4. Social Change And The Law

Law is an element of society, and as such, is continuously changing with its surrounding social environment. More static societies like tribal communities and those societies which define law as divine show a smaller degree of permanent legal change, whereas ‘modernity’ is characterized by rapid change in most areas of law. Market economies create their legal support structures, grass root groups strive for civil rights or environmental regulation, and organized crime is a constant challenge for the administration of justice, creating pressures for more sophisticated legal devices. But the opposite is also observable: law influences or even creates social change. Most reforms initiated by state agencies use law as a tool for their policy aims.

The tension between law as a result of changing social demands or as a mover of social change is a much debated subject in the sociology of law (Vago 1997, Macaulay et al. 1995, Roach Anleu 2000). At issue is not so much the social control function of the law and even less the role of the law as a support structure for contractual relations. Rather, there is an apparent consensus that law is a key instrument for those purposes. However, it seems highly questionable how much law can change established traditions like discrimination against women, colored people, foreigners, or outcasts, or to change habits like the use of the automobile, or to establish a market economy in post-communist countries.

5. Potentials For The Instrumental Use Of The Law

Since the rise of the nation-state, law was employed as one of the major instruments of political power, either criticized as a means of brutal oppression or welcomed as a democratic element in close connection with the rise of the Rechtsstaat or rule of law. More and more areas of social life, from public affairs to intimate relationships, from local issues to global problems, are structured by laws emanating from municipal, regional, federal, international, or supranational legislative bodies. Courts intervene in virtually all social settings. Societies under the Civil Law complain about the ‘juridification of social spheres’ (Habermas 1984, 1987), whereas in the Common Law countries the litigation explosion (Olson 1991, Posner 1985) has become a major issue. These observations have led to a debate of a ‘regulatory crisis’ in Western societies pointing to inflationary use of legal tools, to predominant ineffectiveness of law in reaching its goals, and to wrong perceptions of law’s ‘realm’ in society (Teubner 1992, Rottleuthner 1989).

▶ **Exercises to complete**
[1] Answer these questions from the text on law and social change.
(a) Which kinds of societies show a smaller degree of permanent legal change?
(b) What do societies under the Civil Law complain about?
(c) What has become a major issue in the Common Law countries?
[2] Carry the text on law and social change forward from its final sentence.
The data placed after this text has no role in this work.

▶ **Provided material**
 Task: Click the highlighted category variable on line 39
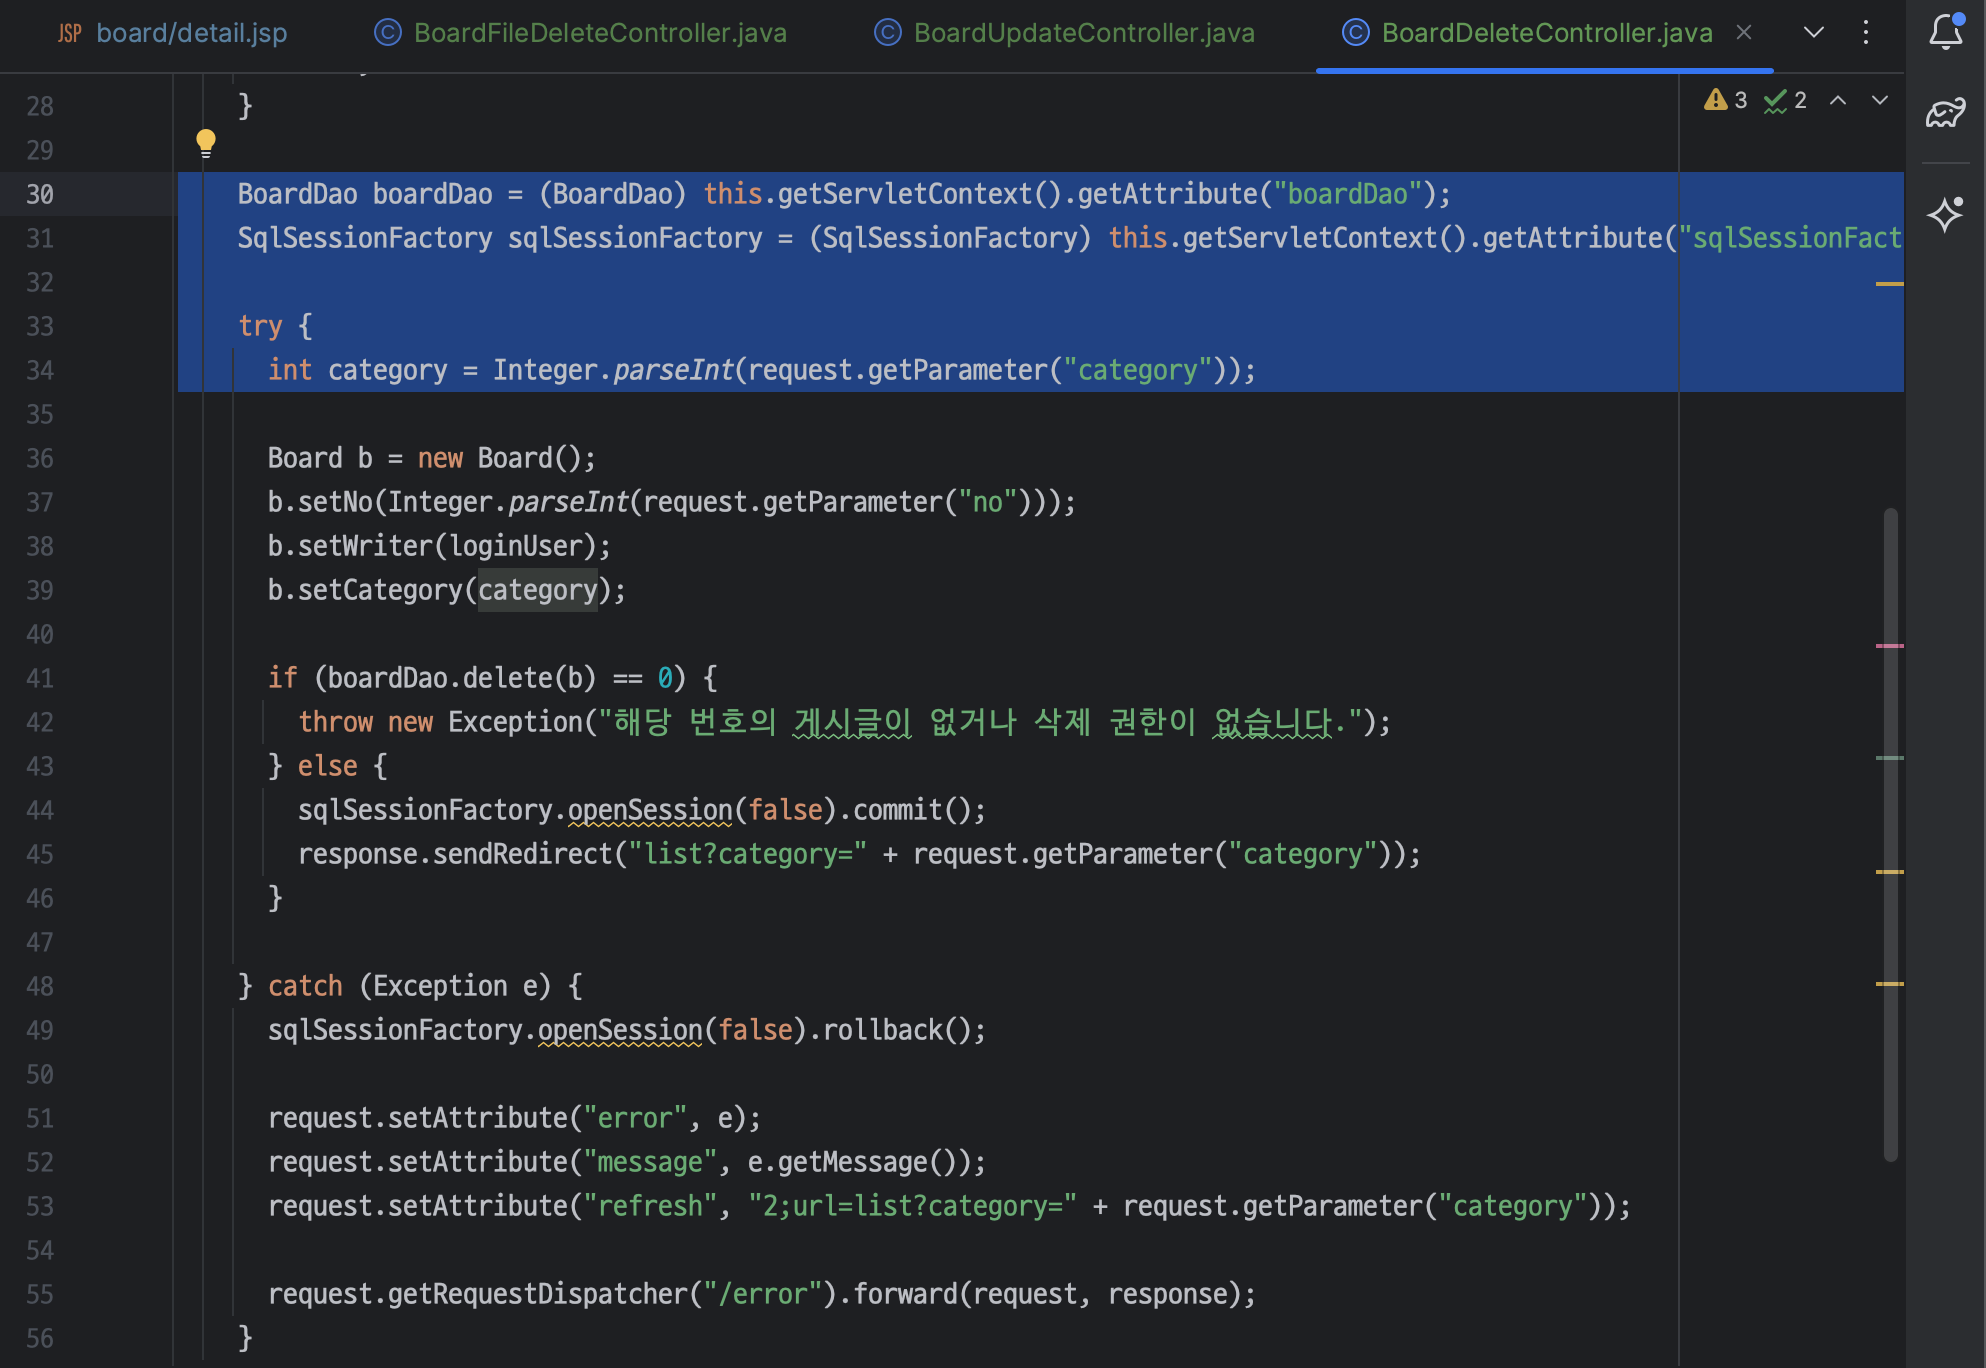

▶ **Answer set**
[1]
(a) More static societies, such as tribal communities and societies that define law as divine.
(b) The "juridification of social spheres."
(c) The litigation explosion.

[2]
6. Theoretical Assumptions

Although policy makers and legal scholars tend to assume that law is an effective instrument of social change and that the only relevant debate is about the way the law is modeled, sanctioned, or implemented, social scientists struggle for the best explanation of the extent of behavior in conformity with the law (Fisahn 1999). Hobbes, as the forefather of utilitarianism and in particular of current economic theories of law, emphasized rational choice. Law is instrumentally effective if law-abiding behavior is more beneficial than deviant behavior (Posner 1992). Current sociology is heavily influenced by Durkheim (1964 [1893]) and Parsons (1951) who both explain legal behavior as expressing a value structure shared by all members of society. Legal rules are followed where they are supported by such values and rejected where they are not. The internalization of new normative patterns takes place in accordance with an existing structure of generalized expectations and of specific roles for specific social situations. Equally influential is Weber’s (1954, originally 1913–19) theory of legitimation. In order to guide social behavior, law requires acceptance of charismatic, traditional, or legal authority. In ‘modern’ governmental structures, ‘legality’ prevails as the major legitimation mechanism: legal rules are accepted if formal procedures are followed in the legislative process. This emphasis on ‘formal rationality’ is a dynamic but highly problematic aspect of the law in modern societies. Luhmann (1969) extends this idea to claim that the legitimation of law and legal decisions depends on participation in the decision-making process—rather than the outcome of that process. Potential protest is absorbed by participation as a voter in democratic elections or as a party in a court case.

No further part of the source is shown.